Wir sind traurig, schockiert aber auch fassungslos. Selbstverständlich stehen auch wir hinter dem Entscheid der Rennleitung. Unsere Gedanken sind bei den Angehörigen und Bekannten des verstorbenen Radrennfahrers. Herzliches Beileid vom Tortour-Team der 3star cats sowie vom ganzen Verein.
Unser Team stand während der ganzen Zeit in Kontakt. Wir haben rege kommuniziert und schlussendlich entschieden, dass wir alle mit den Autos nach Hause fahren und das Ganze erst einmal setzen lassen. Wir sind natürlich alle glücklich und auch dankbar, dass wir ohne grössere Blessuren wieder zu Hause bei unseren Liebsten sind.
Ich möchte mich an dieser Stelle schon mal ganz herzlich bei allen bedanken die mit uns gefiebert und uns in Gedanken am Rennen begleitet haben.
Für alle die trotzdem noch wissen möchten wie ich/wir die Tortour erlebt haben ein Bericht im üblichen Stil.
Was ein simpler Kommentar auf einen Facebook-Post vom 21. Juni 2020 ausgelöst hat! Mein Post kommentiert eine 300 KM Radtour, die ich absolviert hatte. Der Kollege schrieb schlicht "Junge, Du solltest Dich für Tortour anmelden". Meine Antwort darauf war: "Sag mal bist Du bescheuert"!
Wie immer lies mir der Gedanke daran dann aber doch keine Ruhe und ich schaute mir das Rennformat doch mal etwas näher an. Aha, man kann die Tortour auch im Team fahren. Das sollte doch möglich sein! Nach einem Aufruf im Age-Grouper Chat meldeten sich Club-Kollegen.
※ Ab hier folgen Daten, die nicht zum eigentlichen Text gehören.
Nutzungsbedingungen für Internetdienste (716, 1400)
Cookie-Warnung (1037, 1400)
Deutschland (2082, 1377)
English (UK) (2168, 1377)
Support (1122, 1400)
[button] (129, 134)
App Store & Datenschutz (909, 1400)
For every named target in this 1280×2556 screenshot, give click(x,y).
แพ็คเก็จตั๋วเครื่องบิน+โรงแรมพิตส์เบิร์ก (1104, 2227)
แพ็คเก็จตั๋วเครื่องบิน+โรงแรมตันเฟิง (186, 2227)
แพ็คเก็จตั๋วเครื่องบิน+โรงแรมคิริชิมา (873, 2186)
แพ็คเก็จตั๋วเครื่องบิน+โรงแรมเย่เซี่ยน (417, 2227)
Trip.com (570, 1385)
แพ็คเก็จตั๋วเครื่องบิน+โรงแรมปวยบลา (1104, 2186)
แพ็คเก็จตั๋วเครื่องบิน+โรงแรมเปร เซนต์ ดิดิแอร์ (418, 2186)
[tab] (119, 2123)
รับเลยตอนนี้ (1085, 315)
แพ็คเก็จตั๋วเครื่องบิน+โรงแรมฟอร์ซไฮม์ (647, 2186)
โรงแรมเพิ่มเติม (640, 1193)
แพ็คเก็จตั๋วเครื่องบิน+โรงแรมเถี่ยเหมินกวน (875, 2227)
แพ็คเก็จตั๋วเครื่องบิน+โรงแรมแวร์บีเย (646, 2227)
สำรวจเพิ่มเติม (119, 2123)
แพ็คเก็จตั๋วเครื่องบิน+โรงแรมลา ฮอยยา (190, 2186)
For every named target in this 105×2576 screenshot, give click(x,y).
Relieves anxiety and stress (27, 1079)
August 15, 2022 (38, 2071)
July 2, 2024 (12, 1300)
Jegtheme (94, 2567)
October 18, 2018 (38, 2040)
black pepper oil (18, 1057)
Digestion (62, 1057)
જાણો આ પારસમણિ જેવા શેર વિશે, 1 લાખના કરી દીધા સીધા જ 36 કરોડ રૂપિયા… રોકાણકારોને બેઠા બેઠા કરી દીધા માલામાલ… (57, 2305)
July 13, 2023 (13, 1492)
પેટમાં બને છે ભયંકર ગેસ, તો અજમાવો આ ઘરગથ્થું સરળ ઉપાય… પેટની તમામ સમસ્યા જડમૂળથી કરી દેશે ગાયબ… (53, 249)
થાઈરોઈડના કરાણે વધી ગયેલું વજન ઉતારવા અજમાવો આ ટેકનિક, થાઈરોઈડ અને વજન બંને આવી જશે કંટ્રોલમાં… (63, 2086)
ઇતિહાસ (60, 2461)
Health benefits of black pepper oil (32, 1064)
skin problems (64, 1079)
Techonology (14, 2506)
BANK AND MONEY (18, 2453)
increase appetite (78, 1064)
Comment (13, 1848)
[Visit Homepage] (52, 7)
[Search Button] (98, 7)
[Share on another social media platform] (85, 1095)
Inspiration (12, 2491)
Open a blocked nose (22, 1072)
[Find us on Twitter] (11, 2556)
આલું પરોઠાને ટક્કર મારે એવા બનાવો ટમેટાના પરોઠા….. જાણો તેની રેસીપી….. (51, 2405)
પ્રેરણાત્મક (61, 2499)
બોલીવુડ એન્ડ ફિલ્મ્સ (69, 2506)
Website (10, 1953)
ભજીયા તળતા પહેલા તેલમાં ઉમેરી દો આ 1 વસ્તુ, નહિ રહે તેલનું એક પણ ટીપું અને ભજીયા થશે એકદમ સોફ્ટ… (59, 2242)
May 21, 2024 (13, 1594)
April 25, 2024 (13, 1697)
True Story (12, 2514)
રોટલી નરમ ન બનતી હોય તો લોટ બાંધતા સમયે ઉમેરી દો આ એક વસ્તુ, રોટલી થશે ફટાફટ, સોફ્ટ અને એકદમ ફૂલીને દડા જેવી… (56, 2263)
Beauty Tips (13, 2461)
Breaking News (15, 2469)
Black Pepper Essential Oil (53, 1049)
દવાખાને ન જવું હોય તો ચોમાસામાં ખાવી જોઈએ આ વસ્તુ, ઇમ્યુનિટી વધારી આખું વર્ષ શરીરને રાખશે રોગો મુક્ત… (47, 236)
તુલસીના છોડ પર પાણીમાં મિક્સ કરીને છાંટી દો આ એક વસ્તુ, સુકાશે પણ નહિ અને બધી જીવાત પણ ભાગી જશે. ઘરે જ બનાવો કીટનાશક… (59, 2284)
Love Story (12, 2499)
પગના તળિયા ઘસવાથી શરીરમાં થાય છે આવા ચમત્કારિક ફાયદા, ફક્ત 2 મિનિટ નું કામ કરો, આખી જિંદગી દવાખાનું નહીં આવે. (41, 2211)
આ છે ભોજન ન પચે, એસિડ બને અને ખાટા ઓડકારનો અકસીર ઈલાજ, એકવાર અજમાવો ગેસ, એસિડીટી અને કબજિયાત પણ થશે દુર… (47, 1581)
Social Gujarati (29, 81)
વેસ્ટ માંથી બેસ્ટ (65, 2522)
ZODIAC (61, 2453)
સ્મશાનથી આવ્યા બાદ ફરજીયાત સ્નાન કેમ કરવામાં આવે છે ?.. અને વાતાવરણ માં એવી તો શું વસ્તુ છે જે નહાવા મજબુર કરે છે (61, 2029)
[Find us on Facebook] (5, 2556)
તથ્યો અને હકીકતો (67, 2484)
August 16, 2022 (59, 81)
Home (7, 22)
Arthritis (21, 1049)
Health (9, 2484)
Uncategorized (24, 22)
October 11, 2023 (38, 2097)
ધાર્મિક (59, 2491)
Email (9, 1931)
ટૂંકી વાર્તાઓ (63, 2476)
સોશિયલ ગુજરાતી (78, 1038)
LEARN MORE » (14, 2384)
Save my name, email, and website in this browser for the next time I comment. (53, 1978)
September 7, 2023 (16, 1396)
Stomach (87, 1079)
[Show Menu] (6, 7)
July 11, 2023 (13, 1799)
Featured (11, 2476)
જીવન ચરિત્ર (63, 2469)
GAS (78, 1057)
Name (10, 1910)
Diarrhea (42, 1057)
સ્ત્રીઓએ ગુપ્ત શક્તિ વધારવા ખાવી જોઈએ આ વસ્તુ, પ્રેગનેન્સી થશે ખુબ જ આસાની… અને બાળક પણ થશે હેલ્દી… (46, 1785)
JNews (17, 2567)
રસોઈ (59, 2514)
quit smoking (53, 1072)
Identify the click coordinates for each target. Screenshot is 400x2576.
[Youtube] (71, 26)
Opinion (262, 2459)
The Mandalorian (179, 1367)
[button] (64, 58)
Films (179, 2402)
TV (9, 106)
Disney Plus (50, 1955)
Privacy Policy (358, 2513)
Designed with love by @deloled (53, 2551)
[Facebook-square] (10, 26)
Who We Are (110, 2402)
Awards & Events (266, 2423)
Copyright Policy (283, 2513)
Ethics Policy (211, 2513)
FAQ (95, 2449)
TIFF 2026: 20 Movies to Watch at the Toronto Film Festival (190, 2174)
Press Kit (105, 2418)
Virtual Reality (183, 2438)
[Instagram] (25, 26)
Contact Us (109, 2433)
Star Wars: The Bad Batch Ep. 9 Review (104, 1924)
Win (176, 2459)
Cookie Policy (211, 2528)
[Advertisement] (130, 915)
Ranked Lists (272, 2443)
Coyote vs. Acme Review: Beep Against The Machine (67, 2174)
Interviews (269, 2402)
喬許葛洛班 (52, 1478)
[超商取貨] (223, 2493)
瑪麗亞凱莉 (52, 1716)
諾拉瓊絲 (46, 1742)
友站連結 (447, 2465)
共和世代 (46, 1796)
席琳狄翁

Frank Spengler und Sascha Fritschi hätten grundsätzlich Interesse. Als 3er Team kann man jedoch nicht starten. Meinen besten Sport-Kollegen, Gerhard Gürlich, konnte ich schnell begeistern.
Das 4er Team stand!
Dann ging es Schlag auf Schlag. Am 2. Juli trafen wir uns bei Sascha zu Hause um uns bei einem leckeren Essen einmal über die Tortour zu unterhalten. Sehr schnell war klar, dass trotz dem grossen Respekt und evtl. auch ein bisschen Angst, alle an der Tortour starten möchten. Die Fahrereinteilung war auch schnell vom Tisch. Jeder kannte seine zu fahrenden Etappen. Viele Fragen blieben jedoch offen! Ein paar Tage später war die offizielle Anmeldung getätigt und wir um 2'680 Franken ärmer ;-/ Dass unser Team mit dem Namen 3star cats fährt versteht sich fast von selbst. Die Anmeldegebühr sollte jedoch nicht die letzte Investition sein.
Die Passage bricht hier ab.